Просто я слишком долго спал. Тяжёлый дневной сон.
Я плохо слышу, и едва не пропустил звонок.
— Да, слушаю…
Хриплый голос и слов не разобрать. Откашливаюсь и пытаюсь повторить фразу.
— Ну вот, как всегда! Игорёчек, ну нельзя же так! Ты же знаешь, как я беспокоюсь. Ты ведь один у меня…
Настало время.
«Настало время прервать молчание и вновь обратиться за помощью к словам, рождающим кровь.
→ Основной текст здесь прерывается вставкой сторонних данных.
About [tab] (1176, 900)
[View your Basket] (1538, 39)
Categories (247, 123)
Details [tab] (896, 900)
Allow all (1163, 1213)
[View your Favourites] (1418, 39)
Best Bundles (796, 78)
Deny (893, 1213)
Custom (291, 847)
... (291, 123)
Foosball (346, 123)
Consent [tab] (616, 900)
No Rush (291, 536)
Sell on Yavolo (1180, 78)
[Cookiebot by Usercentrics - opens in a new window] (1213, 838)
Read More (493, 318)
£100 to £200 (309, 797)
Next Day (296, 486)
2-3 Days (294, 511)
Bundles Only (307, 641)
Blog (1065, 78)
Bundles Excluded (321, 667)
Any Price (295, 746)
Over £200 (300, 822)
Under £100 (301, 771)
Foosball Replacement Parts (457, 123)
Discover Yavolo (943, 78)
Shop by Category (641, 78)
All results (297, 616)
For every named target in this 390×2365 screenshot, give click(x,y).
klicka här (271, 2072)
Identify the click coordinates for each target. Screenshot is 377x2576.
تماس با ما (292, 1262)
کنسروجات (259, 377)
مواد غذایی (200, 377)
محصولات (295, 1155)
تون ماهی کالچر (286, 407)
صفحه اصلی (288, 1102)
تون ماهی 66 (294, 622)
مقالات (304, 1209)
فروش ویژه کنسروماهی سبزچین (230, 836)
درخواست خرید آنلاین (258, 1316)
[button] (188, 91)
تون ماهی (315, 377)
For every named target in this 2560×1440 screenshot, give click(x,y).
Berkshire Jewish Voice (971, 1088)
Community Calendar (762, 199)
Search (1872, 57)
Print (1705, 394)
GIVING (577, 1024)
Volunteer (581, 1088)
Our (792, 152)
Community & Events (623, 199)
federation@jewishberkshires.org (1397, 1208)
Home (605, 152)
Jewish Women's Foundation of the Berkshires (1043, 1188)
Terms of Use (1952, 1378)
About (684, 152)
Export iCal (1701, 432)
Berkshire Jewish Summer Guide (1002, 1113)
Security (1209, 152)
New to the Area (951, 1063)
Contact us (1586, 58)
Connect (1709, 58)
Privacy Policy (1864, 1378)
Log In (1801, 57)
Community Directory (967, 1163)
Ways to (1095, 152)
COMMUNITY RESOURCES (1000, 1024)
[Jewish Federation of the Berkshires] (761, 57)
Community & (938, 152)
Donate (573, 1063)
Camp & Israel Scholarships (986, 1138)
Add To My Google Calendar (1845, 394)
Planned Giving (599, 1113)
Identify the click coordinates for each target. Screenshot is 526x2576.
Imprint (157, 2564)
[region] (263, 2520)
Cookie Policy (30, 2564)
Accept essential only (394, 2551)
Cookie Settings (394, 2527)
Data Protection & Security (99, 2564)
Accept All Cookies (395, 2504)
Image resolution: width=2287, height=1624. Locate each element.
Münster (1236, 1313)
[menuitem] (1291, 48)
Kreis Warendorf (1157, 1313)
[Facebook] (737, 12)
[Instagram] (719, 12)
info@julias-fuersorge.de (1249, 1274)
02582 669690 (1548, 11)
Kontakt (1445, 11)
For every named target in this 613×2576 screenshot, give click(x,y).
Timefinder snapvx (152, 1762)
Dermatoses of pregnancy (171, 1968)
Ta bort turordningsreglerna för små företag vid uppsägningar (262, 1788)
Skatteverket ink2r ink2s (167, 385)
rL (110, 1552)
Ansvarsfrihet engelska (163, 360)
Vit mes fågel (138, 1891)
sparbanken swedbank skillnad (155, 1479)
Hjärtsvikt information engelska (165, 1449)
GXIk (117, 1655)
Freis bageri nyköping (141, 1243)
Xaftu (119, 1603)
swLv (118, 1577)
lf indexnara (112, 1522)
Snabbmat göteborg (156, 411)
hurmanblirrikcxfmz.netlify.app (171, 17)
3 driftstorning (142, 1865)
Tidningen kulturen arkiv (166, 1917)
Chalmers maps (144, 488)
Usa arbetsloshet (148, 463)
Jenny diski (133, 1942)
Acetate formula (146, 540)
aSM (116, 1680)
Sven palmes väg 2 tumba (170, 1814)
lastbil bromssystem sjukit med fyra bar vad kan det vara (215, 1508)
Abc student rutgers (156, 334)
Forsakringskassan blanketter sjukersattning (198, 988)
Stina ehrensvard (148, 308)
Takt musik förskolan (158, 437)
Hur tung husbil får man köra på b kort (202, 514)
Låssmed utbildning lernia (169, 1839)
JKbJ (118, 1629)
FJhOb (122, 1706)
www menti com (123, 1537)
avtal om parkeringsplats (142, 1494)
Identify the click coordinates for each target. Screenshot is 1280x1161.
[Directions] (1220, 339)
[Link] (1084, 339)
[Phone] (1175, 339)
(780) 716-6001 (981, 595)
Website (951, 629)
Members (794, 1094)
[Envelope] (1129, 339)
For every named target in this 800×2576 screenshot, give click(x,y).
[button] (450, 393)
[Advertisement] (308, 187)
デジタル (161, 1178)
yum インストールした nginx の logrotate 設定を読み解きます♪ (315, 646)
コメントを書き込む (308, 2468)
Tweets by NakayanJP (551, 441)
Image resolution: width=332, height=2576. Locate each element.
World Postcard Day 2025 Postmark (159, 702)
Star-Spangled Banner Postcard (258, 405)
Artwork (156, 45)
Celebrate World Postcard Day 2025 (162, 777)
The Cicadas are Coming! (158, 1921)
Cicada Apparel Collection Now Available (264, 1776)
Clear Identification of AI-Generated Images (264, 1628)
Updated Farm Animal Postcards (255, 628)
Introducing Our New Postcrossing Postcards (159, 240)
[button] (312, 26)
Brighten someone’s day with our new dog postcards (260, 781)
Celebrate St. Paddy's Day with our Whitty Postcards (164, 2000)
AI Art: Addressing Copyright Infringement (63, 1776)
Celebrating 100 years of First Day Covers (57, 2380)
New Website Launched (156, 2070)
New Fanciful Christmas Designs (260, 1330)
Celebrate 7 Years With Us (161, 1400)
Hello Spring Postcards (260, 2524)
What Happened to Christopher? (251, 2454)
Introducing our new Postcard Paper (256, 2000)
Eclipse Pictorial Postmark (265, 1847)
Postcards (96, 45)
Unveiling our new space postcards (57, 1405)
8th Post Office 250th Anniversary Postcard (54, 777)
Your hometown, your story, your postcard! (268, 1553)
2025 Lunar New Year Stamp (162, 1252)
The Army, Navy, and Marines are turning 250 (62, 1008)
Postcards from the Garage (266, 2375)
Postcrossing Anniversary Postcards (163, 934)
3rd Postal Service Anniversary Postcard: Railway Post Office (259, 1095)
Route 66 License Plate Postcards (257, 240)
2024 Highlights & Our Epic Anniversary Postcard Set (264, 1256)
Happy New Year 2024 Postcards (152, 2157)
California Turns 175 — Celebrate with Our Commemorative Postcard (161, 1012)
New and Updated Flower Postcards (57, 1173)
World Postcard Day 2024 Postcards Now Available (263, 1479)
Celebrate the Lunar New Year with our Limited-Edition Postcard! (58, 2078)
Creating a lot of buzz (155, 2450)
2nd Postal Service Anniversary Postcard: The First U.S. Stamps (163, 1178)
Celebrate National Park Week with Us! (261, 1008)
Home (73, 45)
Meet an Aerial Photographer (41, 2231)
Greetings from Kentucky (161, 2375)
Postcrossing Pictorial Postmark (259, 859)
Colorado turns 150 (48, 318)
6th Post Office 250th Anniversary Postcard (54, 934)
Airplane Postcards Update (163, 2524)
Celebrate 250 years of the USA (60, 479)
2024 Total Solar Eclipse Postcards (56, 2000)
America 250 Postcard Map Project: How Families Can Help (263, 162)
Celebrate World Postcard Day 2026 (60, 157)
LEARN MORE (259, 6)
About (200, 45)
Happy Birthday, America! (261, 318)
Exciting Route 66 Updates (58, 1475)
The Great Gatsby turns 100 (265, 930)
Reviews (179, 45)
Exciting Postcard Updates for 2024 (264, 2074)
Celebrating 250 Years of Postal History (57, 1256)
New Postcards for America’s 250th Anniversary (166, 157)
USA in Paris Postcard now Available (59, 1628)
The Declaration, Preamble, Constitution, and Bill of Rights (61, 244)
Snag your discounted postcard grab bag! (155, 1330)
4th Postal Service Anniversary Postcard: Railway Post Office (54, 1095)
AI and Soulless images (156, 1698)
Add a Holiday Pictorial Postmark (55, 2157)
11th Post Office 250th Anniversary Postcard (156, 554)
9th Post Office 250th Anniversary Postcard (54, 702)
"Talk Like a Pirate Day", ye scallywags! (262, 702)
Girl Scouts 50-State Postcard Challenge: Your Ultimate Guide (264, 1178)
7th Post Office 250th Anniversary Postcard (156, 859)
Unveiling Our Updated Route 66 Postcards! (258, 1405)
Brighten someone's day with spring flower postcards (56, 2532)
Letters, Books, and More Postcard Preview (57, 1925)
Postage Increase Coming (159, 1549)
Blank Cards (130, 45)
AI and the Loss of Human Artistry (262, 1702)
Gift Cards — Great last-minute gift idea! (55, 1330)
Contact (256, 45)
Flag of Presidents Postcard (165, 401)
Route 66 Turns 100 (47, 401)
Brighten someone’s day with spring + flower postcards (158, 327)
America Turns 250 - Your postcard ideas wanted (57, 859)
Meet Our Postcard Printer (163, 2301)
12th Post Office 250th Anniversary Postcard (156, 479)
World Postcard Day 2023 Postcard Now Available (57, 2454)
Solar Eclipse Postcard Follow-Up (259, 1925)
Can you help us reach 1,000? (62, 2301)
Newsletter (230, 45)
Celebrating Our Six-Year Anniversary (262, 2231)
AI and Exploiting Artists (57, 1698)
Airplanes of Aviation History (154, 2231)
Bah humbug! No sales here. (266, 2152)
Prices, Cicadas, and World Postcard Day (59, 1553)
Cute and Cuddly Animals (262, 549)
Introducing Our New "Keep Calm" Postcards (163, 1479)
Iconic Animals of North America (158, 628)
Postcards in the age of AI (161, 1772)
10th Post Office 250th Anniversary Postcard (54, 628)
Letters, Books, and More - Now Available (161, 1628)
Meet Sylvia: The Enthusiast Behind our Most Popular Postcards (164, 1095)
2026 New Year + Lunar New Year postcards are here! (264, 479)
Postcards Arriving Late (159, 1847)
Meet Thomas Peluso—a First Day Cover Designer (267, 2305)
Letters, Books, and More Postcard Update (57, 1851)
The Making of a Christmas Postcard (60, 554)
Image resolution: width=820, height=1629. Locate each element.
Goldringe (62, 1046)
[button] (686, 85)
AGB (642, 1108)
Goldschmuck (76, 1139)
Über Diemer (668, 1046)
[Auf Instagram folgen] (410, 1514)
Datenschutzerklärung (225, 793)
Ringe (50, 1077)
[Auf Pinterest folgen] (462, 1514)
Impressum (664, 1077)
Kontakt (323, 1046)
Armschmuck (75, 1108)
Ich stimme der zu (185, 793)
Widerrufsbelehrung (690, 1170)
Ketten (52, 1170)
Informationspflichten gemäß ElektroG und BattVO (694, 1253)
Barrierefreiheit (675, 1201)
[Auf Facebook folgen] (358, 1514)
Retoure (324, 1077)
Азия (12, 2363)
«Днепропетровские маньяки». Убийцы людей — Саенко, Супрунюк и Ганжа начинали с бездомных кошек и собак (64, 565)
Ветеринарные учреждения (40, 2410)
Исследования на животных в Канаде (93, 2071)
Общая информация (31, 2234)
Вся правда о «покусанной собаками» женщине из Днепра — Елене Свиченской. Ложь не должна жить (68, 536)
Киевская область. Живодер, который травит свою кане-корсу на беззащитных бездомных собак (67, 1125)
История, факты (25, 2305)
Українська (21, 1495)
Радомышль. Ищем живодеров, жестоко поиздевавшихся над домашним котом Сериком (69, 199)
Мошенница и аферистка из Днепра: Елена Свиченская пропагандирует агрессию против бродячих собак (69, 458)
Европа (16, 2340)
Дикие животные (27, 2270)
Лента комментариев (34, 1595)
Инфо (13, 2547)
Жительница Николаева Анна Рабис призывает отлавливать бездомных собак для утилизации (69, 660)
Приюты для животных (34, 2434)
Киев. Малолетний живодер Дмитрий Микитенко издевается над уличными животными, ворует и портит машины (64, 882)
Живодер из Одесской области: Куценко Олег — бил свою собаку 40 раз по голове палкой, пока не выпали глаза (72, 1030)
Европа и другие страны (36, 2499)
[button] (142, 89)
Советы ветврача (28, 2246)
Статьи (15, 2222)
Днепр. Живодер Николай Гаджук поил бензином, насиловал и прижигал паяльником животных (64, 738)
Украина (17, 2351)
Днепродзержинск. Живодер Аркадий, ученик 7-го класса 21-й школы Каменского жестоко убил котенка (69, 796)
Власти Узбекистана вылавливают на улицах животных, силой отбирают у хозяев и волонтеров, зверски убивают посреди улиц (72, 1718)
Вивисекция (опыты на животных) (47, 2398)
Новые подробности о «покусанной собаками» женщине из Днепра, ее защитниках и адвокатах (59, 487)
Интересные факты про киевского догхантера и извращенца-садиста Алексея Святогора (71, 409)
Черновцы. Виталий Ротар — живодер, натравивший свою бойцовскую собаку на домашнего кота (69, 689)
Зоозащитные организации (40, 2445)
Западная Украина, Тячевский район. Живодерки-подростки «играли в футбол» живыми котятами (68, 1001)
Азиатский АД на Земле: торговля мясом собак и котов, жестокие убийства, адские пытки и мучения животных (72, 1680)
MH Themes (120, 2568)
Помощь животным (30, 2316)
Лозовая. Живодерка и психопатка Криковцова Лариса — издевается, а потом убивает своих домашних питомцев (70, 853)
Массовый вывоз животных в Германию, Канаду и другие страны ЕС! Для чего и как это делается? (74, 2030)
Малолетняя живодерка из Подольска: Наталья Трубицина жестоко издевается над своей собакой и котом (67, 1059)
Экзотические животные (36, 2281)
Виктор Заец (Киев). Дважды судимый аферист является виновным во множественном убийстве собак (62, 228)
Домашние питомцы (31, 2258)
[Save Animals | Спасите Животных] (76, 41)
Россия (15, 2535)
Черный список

Ангелы сползают по стенам вниз и длинные, спиралью скрученные их языки висят, словно верёвки диковинных виселиц, ожидая обречённых на казнь. Зелёная слюна их стекает вниз вязкими каплями. Дыхание их зловонно и зубы крошатся от гнили. Жабья кожа их покрыта пузырями, наполненными ядом. Царская водка слезами течёт по щекам их, дымится, и капли с шипением режут борозды скорби.
Такими ты увидел своих хранителей. А каким они увидят тебя?
Чаши с кровью, чёрные сгустки плавают.
В чём наша ошибка?»
«Разве картина так ужасна? Кстати, о царе. Памятник Николаю Кровавому в своё время был взорван…»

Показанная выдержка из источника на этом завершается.